Human phenotype heatmap and drug effect. (A) Blood expression profiles discriminate between individuals with PD symptoms (PD patients, in blue) and healthy controls (Controls, in black). Marker values were used to fit a linear model using gender, genotype, and phenotype (i.e., presence or absence of PD). Markers that were associated with phenotype at a q value of 0.1 were used to construct a heatmap. Each marker value is scaled to have 0 mean and 1 standard deviation. Markers were clustered with hierarchical clustering using Euclidean distance. Samples are ordered according to a score that is the sum of the scaled marker values multiplied by the sign of the direction of change in the PD-affected group.
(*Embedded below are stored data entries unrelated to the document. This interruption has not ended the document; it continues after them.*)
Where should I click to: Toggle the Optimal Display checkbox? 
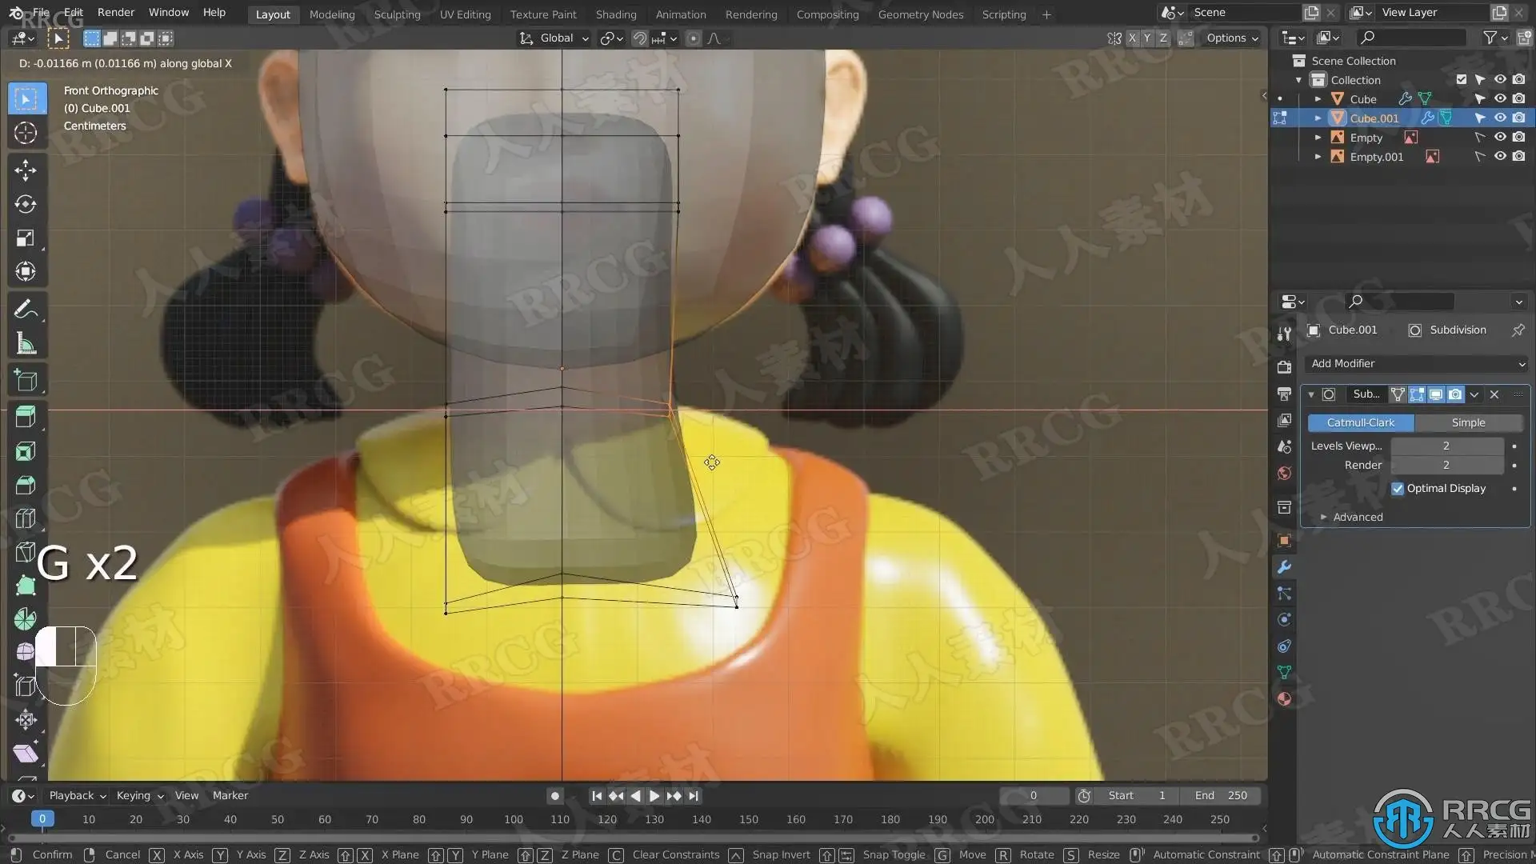point(1398,489)
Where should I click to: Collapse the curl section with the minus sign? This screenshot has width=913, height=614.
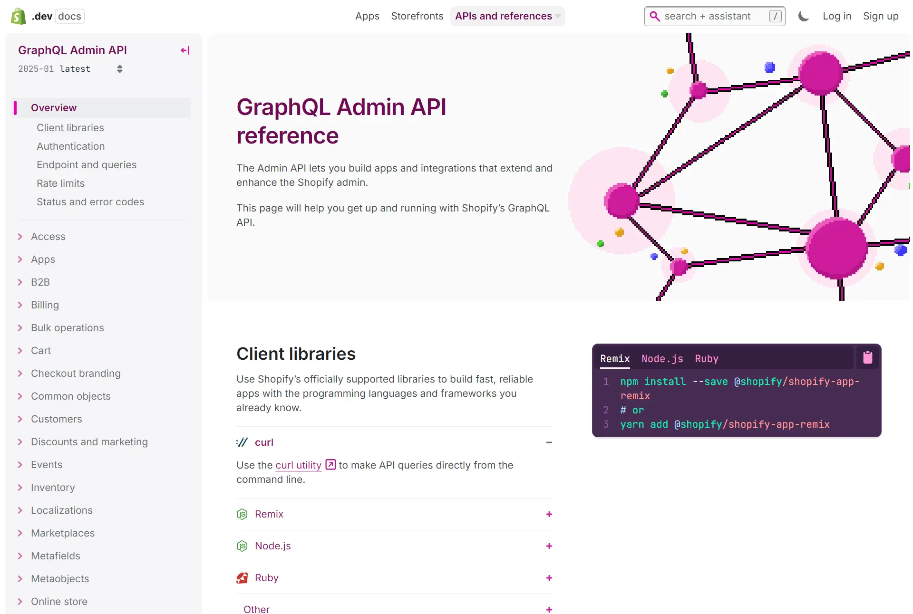549,442
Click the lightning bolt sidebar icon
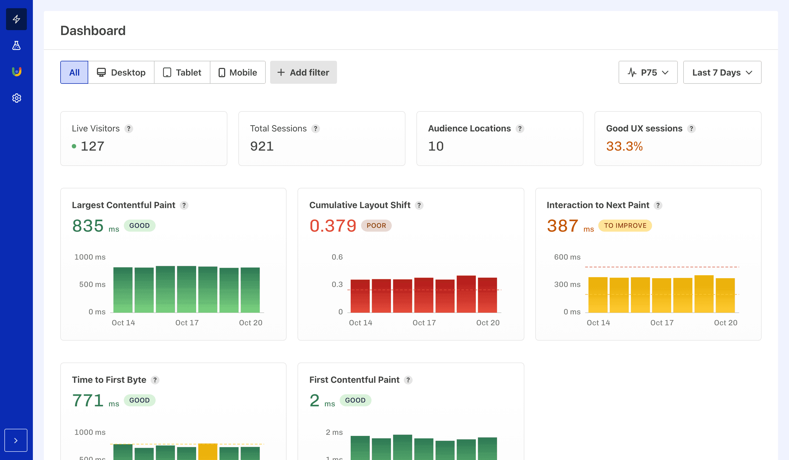The height and width of the screenshot is (460, 789). tap(16, 19)
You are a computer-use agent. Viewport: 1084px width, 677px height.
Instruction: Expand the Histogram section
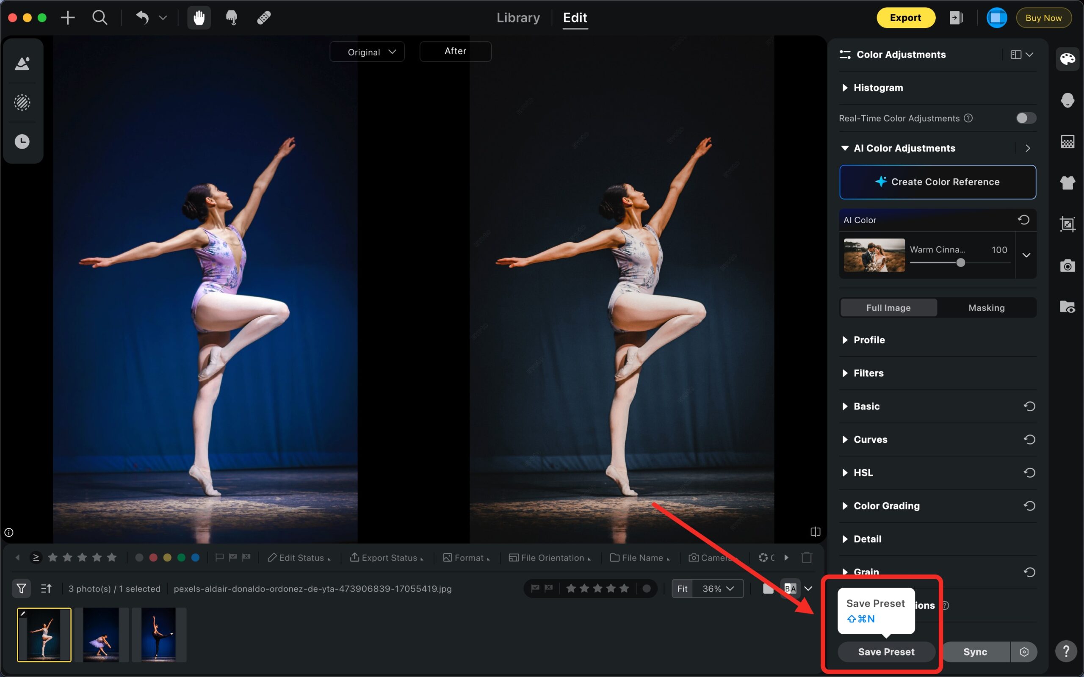point(878,88)
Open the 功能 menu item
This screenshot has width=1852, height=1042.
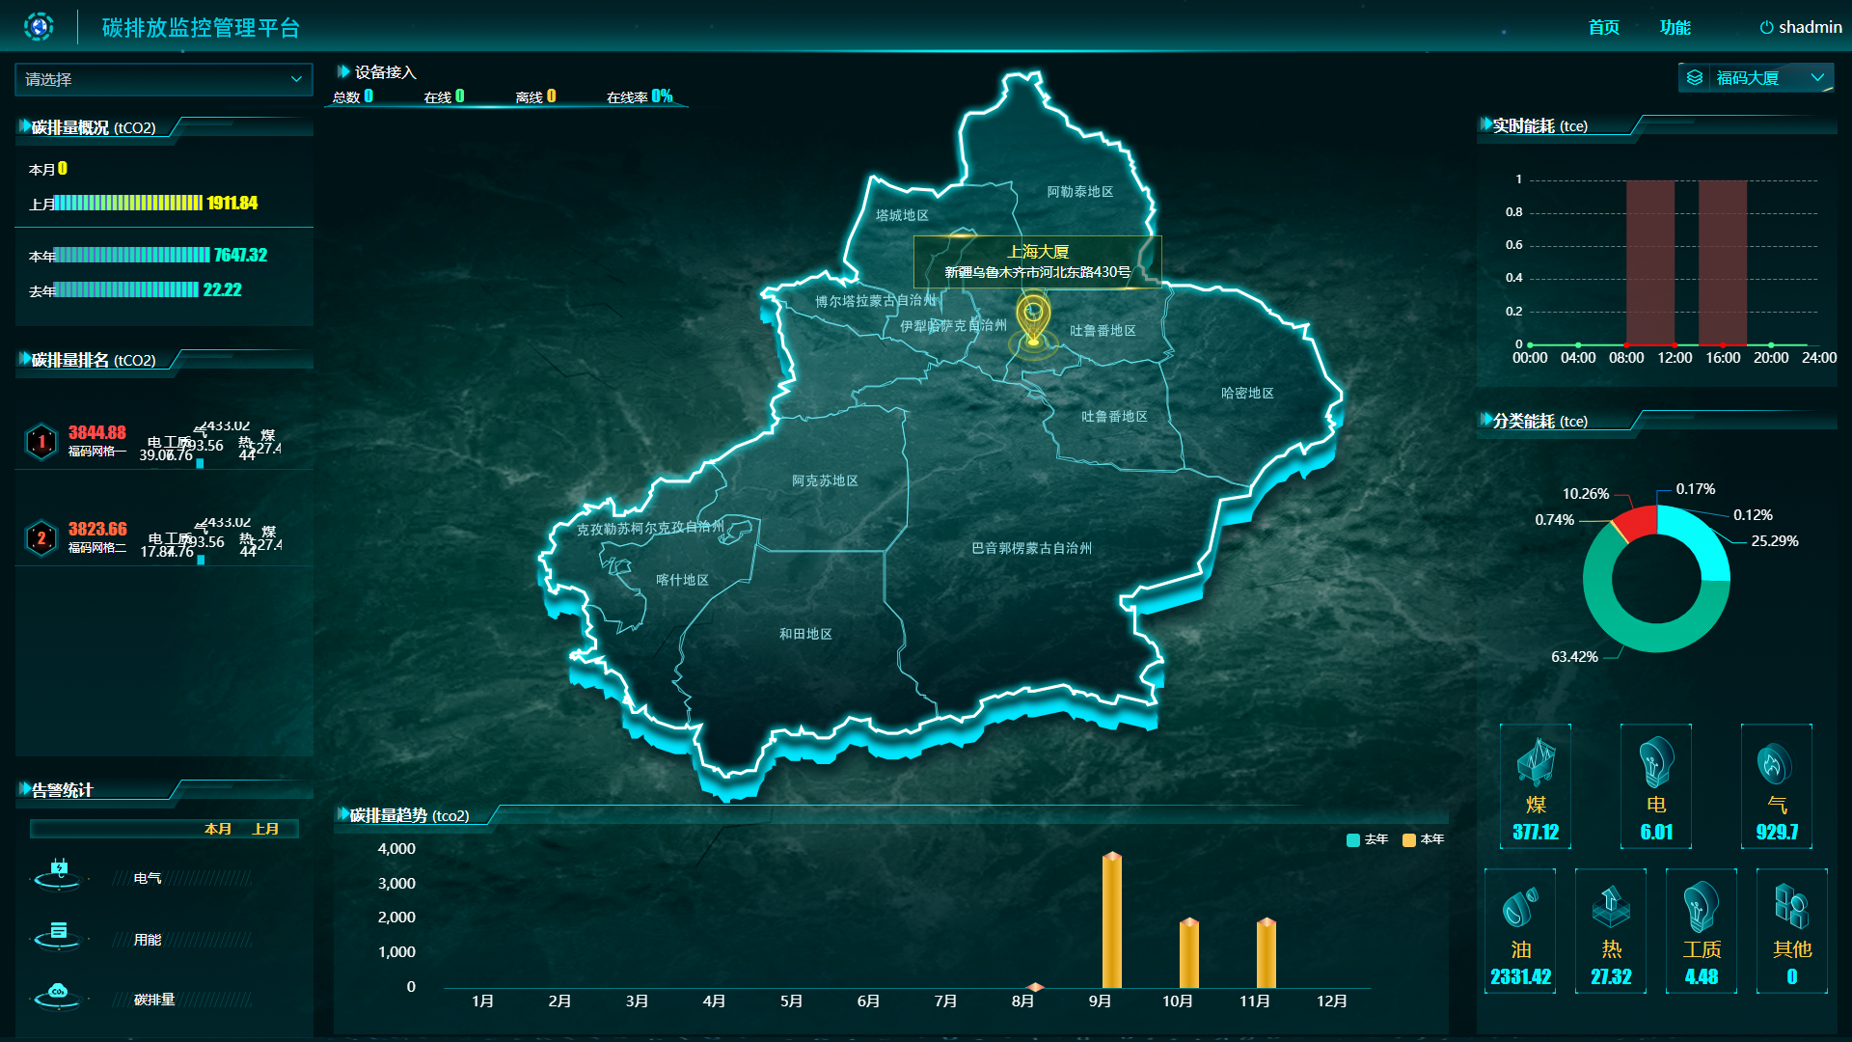(x=1675, y=27)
This score produces significant discrimination between PD patients and healthy controls with an area under the curve (AUC) of 0.79 (P = 1.89 × 10−5) using 5-fold cross-validated support vector machine (SVM) classification using all genes. (B) Example of a marker associated with disease status and l-dopa dose. Box plot and linear fit showing MyD88 gene expression by l-dopa dosage. MyD88 gene expression is significantly higher in PD patients, yet it is lowered by l-dopa administration. Expression profiles of PD patients who received higher doses of l-dopa look more like those of normal controls. (C) In order to evaluate the relative and potentially confounding effects of disease presence and l-dopa dose on the expression of each gene, we plotted the t-statistic obtained for each gene comparing PD patients and asymptomatic individuals (x-axis) and the t-statistic obtained from a regression against l-dopa dose (y-axis, as shown for MyD88 in B). These paired t-values were then fit by a linear regression, showing an inverse correlation. The expression profiles of PD patients who received higher doses of l-dopa look more like those of normal controls. Because gene effect sizes are not independent, significance was evaluated by a permutation test: 500 random correlation values were generated from permuting the l-dopa doses and deriving the corresponding effect sizes. The inverse relationship is significant (P = 0.02) and further corroborates the argument that the observed expression profiles are the result of the underlying disease biology. Low-Variance RNAs Identify Parkinson’s Disease Molecular Signature in Blood. Sealfon et al 2015.